Dovremmo, invece, impiegare le nostre energie verso la nostra sopravvivenza. Dovremmo imparare dalle piante. Gli alberi attivano sia barriere meccaniche sia chimiche che consentono di isolare una porzione di legno e ostacolare l’avanzamento di un parassita negli organi interni, preservando i tessuti in formazione da quelli colonizzati dal patogeno. La capacità dell’albero di attivare queste barriere è sicuramente di tipo genetico, ma un fondamentale apporto è fornito dalla vitalità e dall’integrità della pianta. Questa è la compartimentazione, un processo a cui l’albero ricorre come strategia di difesa.
In ogni sistema organico occorre difendersi dai potenziali elementi di distruzione provenienti dall’esterno; se essi sono entrati, occorre circoscriverli e distruggerli, separandoli e delimitandone l’azione in aree periferiche. Non bisogna lasciare che l’infiammazione, da locale, divenga sistemica.
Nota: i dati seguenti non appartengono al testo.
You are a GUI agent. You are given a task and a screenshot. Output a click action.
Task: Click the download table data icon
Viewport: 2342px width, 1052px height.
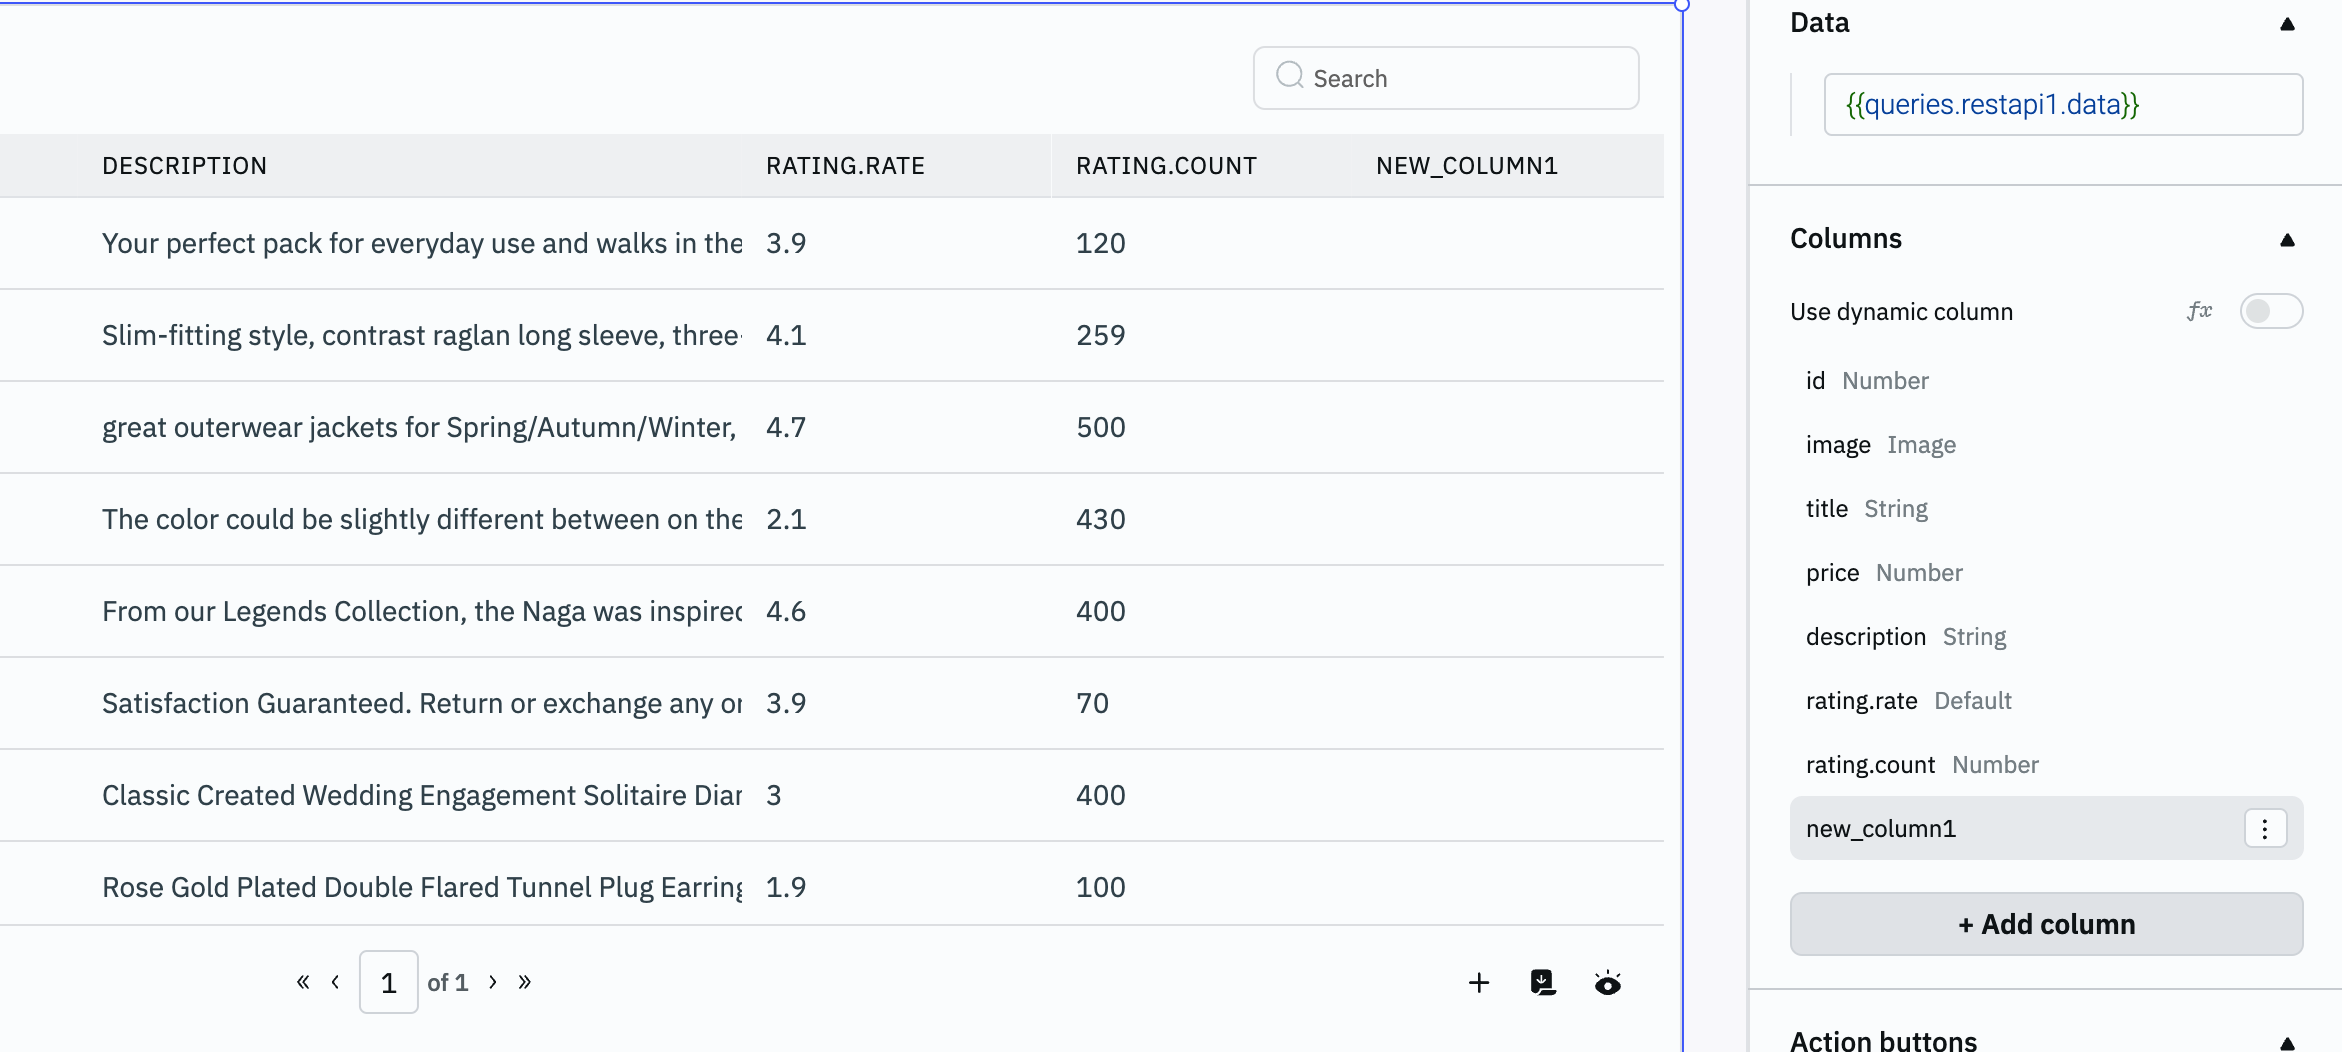click(1543, 983)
Sopra ogni cosa, è fondamentale non lasciare che gli elementi deleteri scalfiscano l’integrità dei nuclei riproduttivi e rigenerativi del sistema: in altre parole, della sua essenza più profonda. Tutto può essere sacrificato per arginare l’infezione, ma non i processi rigenerativi, che devono riprodurre le stesse strutture che l’infezione ha distrutto.
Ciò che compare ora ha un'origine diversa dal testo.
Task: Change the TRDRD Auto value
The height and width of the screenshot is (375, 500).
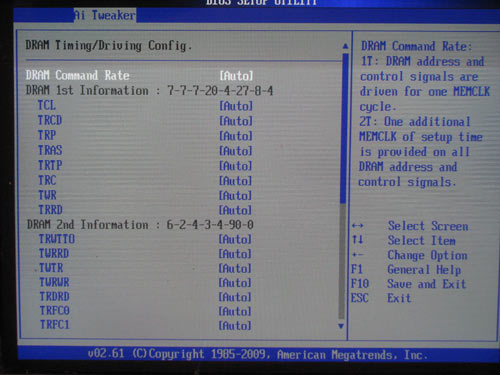Action: (x=235, y=297)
Quando operiamo una netta separazione dell’ambiente interno da quello esterno, però, è lecito e necessario domandarsi se il pericolo, per il sistema, non venga inglobato già al suo interno. Se il morbo ha già aggredito degli elementi, e nulla è possibile fare per riportarli a una condizione di integrità, quegli elementi devono obbligatoriamente essere eliminati. Pena la trasmissione dell’infiammazione a tutto il sistema. Un esempio ci è dato dalla dissociazione tra Nord e Sud d’Italia – alla quale abbiamo ancora una volta assistito in questi giorni – , prodotta artatamente in anni di insensata politica secessionista ha infettato gli elementi culturalmente e intellettualmente più deboli della popolazione e continua a trasmettersi, minacciando l’integrità del sistema stesso e la sua omeostasi. Chi si lascia contagiare da questa suggestione sta mostrando i sintomi di un processo infiammatorio in atto.
Lo scontro si percepisce dappertutto, anche tra virologi che non trovano un accordo sulla gravità della nuova epidemia o sull’origine del ceppo (o dei ceppi virali) e tra le istituzioni che sono chiamate a gestire l’emergenza. Tutti i nostri dèmoni, una certa litigiosità tipica degli italiani, si stanno manifestando, nel caos dovuto alla paura generale. Il frastuono, la confusione, il disordine infernale derivante dall’aumento dell’entropìa – proprio per il disfacimento dei confini territoriali e organici – , prevalgono sulla nostra capacità di organizzarci e creare un fronte unito ed efficace, di essere organici.
C’è chi si chiede se siamo di fronte a una semplice influenza o a un virus letale, ma forse ci sarebbe da domandarsi, più che altro, se siamo di fronte a una pandemia, oppure, più sommessamente – come meglio si adatta, quindi, alla condizione riservata all’Italia dal secondo dopoguerra – , a un semplice, e più sterile, pandemonio.